Giving the customer all the product information they need reduces uncertainty and increases the chance of a purchase. Sound sensible? Well you might be surprised how many retailers ‘fall at the first hurdle’. Getting the basics of your product information right is the first step to winning your customers trust and confidence. Start with descriptions and colours and don’t forget:

  • Sizing is especially crucial for clothing. Give the customer confidence in their purchase with size guides and comparisons. ASOS is an excellent example with their tool that tells you ‘85% of people in your size range bought this item and didn’t return it’. Size charts are really useful here so the shopper can find out what the dimensions of that generic ‘medium’ actually are.
  • Dimensions are especially important for furniture. Does it come already assembled in its final size, or does it come packed in a smaller box that would help them in the lift or up the stairs? They want to know if the wardrobe will fit in the bedroom but also whether it will make it up the stairs!
  • Care instructions are often overlooked. Many people will not purchase an item if it isn’t easy-iron, for instance. Equally, if a garment is dry-clean only and the shopper only finds that out once it has arrived, a return is more likely.

Informative imagery

  • We know the importance of high quality imagery is nothing new. Good product images mean online customers are more likely to get what they expected. After all, a picture is worth a thousand words! It’s imperative to include images but, crucially, to question if they are as helpful to the shopper as they could be. For example, are they providing an accurate portrayal of colour, perspective and proportion?
  • Think carefully about which images are important to display. If you don’t have an interactive zoom capability, ensure there are close-up shots of the details listed in your product description.
  • Feed your shoppers imagination by providing lifestyle products in a contextual scene – perhaps in the garden or home. This reduces the chances of something being ‘not what I imagined’, and may also provide bonus opportunities for upselling.

Utilise user generated content

Gathering feedback and displaying this confidently doesn’t only increase consumer trust in your brand.  It also allows consumers to gain insights from like-minded shoppers. This style of product information builds trust and allows them to make an informed decision based on real opinions, rather than being reliant on your marketing copy.

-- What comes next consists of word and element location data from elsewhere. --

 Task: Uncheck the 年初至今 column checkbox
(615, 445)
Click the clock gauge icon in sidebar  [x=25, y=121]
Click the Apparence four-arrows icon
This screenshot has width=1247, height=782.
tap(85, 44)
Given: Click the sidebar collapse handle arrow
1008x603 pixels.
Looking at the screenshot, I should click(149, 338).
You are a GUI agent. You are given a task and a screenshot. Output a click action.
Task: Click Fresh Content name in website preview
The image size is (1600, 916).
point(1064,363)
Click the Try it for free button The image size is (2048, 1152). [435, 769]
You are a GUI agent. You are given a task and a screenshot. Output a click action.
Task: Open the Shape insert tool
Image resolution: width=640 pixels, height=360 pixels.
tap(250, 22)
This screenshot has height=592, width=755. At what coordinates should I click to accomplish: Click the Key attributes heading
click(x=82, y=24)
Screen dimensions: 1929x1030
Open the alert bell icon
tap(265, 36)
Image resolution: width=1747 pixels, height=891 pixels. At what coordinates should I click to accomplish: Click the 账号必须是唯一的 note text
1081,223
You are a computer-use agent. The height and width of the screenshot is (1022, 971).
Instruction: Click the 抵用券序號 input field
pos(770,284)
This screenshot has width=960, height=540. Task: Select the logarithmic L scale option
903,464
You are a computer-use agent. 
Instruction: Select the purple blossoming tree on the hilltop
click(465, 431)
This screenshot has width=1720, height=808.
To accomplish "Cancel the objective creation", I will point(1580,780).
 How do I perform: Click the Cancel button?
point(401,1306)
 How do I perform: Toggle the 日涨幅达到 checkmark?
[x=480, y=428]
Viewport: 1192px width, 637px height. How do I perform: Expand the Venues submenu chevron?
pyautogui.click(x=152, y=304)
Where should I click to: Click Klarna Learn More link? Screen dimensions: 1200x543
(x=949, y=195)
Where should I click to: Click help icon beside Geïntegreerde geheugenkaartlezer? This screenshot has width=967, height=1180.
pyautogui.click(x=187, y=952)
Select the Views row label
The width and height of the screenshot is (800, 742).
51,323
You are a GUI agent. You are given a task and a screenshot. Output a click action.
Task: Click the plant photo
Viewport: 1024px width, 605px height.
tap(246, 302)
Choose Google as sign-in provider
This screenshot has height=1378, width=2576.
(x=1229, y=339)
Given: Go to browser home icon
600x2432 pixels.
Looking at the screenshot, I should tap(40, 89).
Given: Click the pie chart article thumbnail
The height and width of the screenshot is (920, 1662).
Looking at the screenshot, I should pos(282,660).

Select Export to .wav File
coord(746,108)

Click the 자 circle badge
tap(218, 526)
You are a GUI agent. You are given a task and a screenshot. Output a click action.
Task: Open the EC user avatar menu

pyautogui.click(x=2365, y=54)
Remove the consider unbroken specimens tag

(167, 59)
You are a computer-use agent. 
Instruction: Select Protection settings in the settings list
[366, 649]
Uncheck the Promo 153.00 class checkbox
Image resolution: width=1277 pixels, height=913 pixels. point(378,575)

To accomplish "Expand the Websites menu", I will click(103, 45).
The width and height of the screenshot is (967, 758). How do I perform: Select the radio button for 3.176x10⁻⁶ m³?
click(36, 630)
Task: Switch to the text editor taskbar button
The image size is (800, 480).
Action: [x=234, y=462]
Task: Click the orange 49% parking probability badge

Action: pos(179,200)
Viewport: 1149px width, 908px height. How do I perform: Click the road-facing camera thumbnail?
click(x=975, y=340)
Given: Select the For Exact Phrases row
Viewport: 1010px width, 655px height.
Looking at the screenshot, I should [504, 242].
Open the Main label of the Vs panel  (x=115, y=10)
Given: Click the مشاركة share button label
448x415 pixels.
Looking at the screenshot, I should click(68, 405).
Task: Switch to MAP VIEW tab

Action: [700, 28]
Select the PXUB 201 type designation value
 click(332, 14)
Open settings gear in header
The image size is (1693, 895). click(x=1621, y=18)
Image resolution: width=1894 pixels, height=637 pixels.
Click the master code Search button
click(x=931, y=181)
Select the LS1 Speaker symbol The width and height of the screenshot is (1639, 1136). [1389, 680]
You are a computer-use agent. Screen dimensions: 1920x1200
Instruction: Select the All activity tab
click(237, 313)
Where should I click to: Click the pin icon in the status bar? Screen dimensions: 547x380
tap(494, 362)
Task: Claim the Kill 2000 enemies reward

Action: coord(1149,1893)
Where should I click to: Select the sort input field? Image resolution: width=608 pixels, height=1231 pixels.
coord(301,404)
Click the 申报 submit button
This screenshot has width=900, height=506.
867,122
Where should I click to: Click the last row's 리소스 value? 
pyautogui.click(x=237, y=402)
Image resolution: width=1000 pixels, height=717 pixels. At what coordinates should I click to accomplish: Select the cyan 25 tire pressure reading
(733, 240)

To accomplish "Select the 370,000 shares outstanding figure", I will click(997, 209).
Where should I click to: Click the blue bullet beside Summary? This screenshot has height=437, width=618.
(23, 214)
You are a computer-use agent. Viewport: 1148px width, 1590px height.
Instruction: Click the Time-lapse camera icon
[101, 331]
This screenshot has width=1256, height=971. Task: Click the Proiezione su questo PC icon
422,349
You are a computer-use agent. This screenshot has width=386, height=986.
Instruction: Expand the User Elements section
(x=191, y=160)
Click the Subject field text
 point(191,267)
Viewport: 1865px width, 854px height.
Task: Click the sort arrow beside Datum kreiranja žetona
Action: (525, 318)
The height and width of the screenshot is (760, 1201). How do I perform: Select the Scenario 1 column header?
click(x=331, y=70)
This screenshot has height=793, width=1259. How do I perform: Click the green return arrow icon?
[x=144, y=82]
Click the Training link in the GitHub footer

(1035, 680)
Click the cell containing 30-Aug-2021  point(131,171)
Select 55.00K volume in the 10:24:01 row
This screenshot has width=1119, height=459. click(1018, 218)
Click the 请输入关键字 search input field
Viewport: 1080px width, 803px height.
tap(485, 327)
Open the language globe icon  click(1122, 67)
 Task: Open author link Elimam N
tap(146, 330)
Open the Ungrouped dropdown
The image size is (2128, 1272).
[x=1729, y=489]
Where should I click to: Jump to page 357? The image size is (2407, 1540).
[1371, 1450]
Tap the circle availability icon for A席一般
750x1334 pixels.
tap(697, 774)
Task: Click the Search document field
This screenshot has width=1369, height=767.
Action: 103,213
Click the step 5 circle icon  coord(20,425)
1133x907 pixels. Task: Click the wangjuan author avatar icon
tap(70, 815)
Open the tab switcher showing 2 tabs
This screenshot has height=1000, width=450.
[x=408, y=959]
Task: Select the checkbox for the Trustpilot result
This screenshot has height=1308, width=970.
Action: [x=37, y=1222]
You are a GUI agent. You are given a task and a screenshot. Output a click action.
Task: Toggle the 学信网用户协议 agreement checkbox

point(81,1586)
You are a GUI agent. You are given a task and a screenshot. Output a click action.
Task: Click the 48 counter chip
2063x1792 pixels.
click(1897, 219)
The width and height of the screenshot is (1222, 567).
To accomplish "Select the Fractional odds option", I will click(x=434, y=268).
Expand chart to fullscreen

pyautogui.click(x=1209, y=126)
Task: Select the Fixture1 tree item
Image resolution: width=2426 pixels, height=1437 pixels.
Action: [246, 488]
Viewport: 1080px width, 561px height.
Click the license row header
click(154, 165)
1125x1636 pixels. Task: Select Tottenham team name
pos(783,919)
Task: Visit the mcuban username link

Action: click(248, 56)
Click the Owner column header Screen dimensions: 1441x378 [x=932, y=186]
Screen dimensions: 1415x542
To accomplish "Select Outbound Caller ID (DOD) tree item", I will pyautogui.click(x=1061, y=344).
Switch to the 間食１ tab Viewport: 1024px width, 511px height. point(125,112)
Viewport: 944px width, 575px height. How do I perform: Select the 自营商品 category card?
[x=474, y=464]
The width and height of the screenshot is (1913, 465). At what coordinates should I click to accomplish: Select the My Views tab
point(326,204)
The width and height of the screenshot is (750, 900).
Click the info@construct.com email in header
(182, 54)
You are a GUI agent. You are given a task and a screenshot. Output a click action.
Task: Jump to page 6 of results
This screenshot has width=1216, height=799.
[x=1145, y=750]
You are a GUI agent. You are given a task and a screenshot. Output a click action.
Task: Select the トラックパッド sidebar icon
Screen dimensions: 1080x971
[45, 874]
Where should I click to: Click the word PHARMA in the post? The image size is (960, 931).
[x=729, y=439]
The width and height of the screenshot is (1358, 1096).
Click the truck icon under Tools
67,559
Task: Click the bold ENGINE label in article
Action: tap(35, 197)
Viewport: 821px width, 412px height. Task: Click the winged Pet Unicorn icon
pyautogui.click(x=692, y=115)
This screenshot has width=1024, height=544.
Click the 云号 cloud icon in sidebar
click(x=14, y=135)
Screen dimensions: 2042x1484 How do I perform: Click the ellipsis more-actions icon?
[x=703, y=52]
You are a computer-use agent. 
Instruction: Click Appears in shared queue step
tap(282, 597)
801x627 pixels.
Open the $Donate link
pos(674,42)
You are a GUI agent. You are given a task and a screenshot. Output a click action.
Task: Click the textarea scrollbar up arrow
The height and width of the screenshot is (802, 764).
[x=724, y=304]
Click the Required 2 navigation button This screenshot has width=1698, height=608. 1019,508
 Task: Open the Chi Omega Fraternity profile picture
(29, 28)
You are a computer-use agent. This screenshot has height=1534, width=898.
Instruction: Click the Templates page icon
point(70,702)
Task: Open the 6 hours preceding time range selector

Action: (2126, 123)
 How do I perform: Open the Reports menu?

To improve the effectiveness of customer reviews, you might want to consider contacting customers post-purchase, asking them to review the items they ordered. Note of caution – just make sure the order has actually arrived! You’d be surprised by the number of retailers who make this mistake. Ask verified purchasers to provide a review, however, and the exercise will yield a far more persuasive, trust-building and impactful result.

Think about the way your site visitors will see review content. Are the most helpful reviews being displayed first? The ability to sort the content by rating, for example, can help create trust in your brand by showing you’re not hiding less favourable reviews.

Informed staff = informed shoppers

Providing a personal touch point is a great opportunity to build a relationship with a customer – or on the flip side chance to spoil it by misinforming them before they make a purchase. Here are some steps to consider from this respect:

  • Providing your staff – instore and online – with complete and accurate product information means they will be able to keep your customers well informed. Easy access to information will also make this process far more efficient and cost-effective.
  • Having an informative and automated customer service function is useful for new and existing customers. LiveChat, either operated by humans or AI, is underpinned by excellent product information and can provide shoppers with the ability to ask about any aspects of the product they wish.

Take back the power with PIM

In an ideal world people would always purchase the right product and never have to return it. But put yourself in the mind of the consumer. People usually return items because there was something they didn’t know. Whether it was size or its appearance in real life. You need to relay that information to them, through your sales team, your reviews and most importantly your website product information.